Witness the Destruction
Access and destruction of hard drives must be by authorized and qualified personnel only. SECRET and CONFIDENTIAL material requires only one person. TOP SECRET material requires two people be present. 5-706 Witnessed Destruction.
Personnel and Documentation
Documentation shall indicate date, materials and list of authorized personnel present during the hard drive destruction process. Data destruction personnel must have personal knowledge that the material has been destroyed – Witnessed Destruction. 5-707 Destruction Records
Defense Counterintelligence and Security Agency
The DCSA requires digital media and computer hard drives be rendered unreadable, indecipherable and irrecoverable.
To accomplish this goal, the DCSA directs organizations holding CUI and Covered Defense Information (CDI) to consult with the following governmental organizations for more detailed guidence. NIST 800-88 Guidelines for Media Sanitization or the National Security Agency – “NSA Media Destruction Guidence”
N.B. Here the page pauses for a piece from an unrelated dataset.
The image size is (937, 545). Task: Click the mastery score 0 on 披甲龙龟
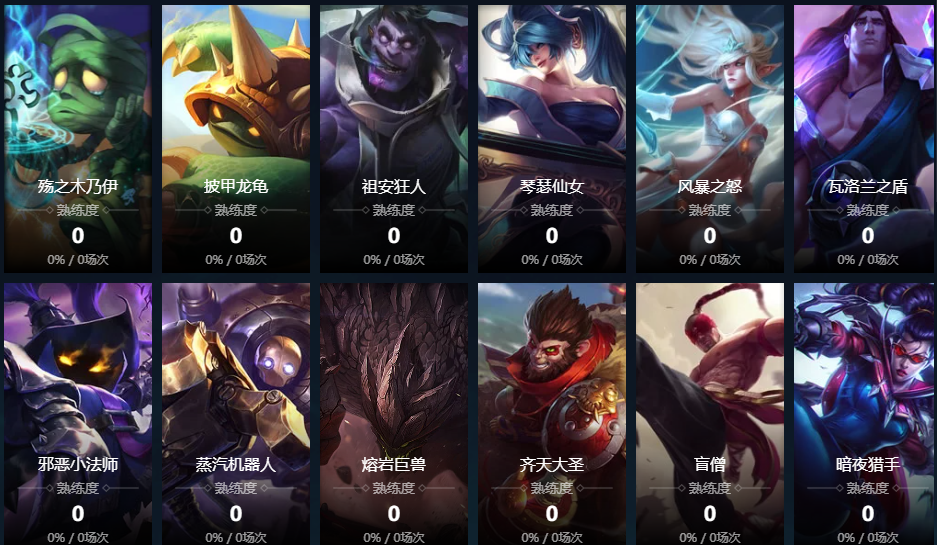(x=236, y=236)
DEFARS 252.204-7012 “Safeguarding Covered Defense Information and Cyber Security Reporting”.
This document addresses the security for Controlled Unclassified Information (CUI) and Covered Defense Information (CDI) stored on digital media. The manual details acceptable equipment and methodology for hard drive destruction.
In addition, this document directs Defense Contractors to NIST 800-171 “Protecting Controlled Unclassified Information in Nonfederal Information Systems and Organizations”. This document focuses on compliance when it comes time to dispose of digital media including hard drives, SSDs, magnetic backup tapes and CDs in their possession.